Google has been quick to blacklist domains implicated, most often unwittingly, in the distribution of what has become known as the SoakSoak malware campaign courtesy of soaksoak.ru being the first domain in the redirection path it used. With 11,000 domains blocked over the weekend, you might be forgiven for thinking that it's another WordPress hosting sites security problem sorted before it can do any harm. However, most experts I have spoken to would seem to agree that 11,000 domains is just the tip of this particular iceberg and the actual number of soaksoak impacts on WordPress specific sites is in the hundreds of thousands spectrum.
According to security outfit Sucuri, which has been leading the analysis of this outbreak, it would appear that the attack vector can be traced back to the RevSlider plugin vulnerability that Sucuri disclosed some months back now. Unfortunately, as is the way with such things, many WordPress site operators do not seem to have addressed the issue and continue to use premium plugin.

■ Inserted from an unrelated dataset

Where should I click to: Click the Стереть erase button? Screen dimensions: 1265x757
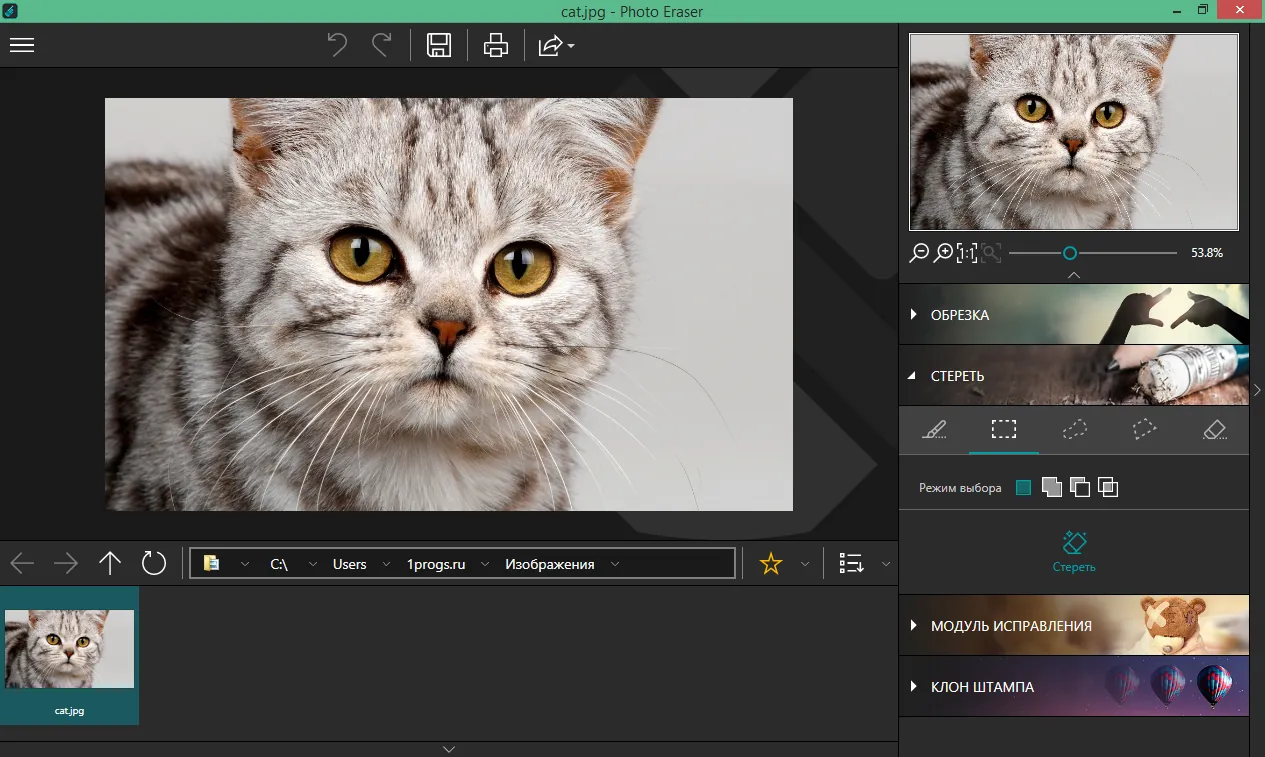[x=1074, y=551]
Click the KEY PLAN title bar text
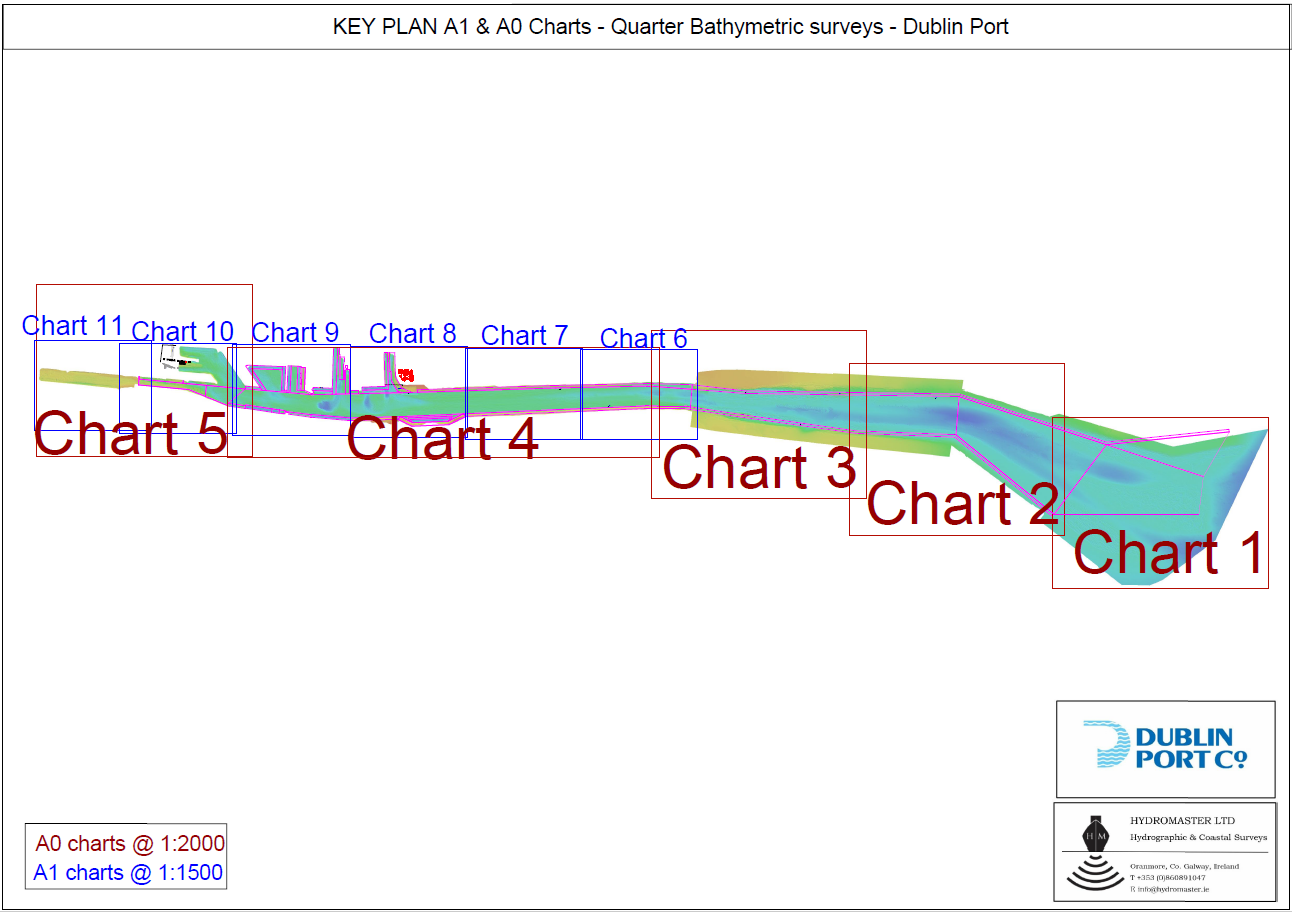The height and width of the screenshot is (912, 1292). (670, 27)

This isn't surprising given, as Sucuri points out "it’s not something everyone can easily upgrade and that in itself becomes a disaster for website owner". What's more, the plugin is bundled with themes and so some owners won't even know they have it.
Whatever, the supersoaker effect is quite clear: this is a local file inclusion attack methodology which means that a remote attacker can download any local file they fancy from the target server. In the case of soaksoak itself it would appear that a malicious theme is uploaded to the target site and a backdoor (Filesman) is then injected into the site followed by a secondary backdoor to modify the swfobject.js file itself which ultimately injects the malware which initially had a payload of site redirection to soaksoak.ru. I say initially because the bad guys are quick to morph both payload and attack methodology, so expect to see new redirection targets along with new backdoor payloads. I have heard that some are now being injected into images to help evade detection, for example, while others add malicious admins into the mix to ensure reinfection control if the original malware is not properly removed and the site efficiently cleaned up.
Amichai Shulman, CTO at security vendor Imperva, advises that "the first concern of each organization that uses 3rd party platforms such as WordPress is to make sure all known vulnerabilities of such a platform are virtually patched and that known and unknown application layer attacks (such as the one through which SOAKSOAK was introduced into those sites) are being mitigated at one time."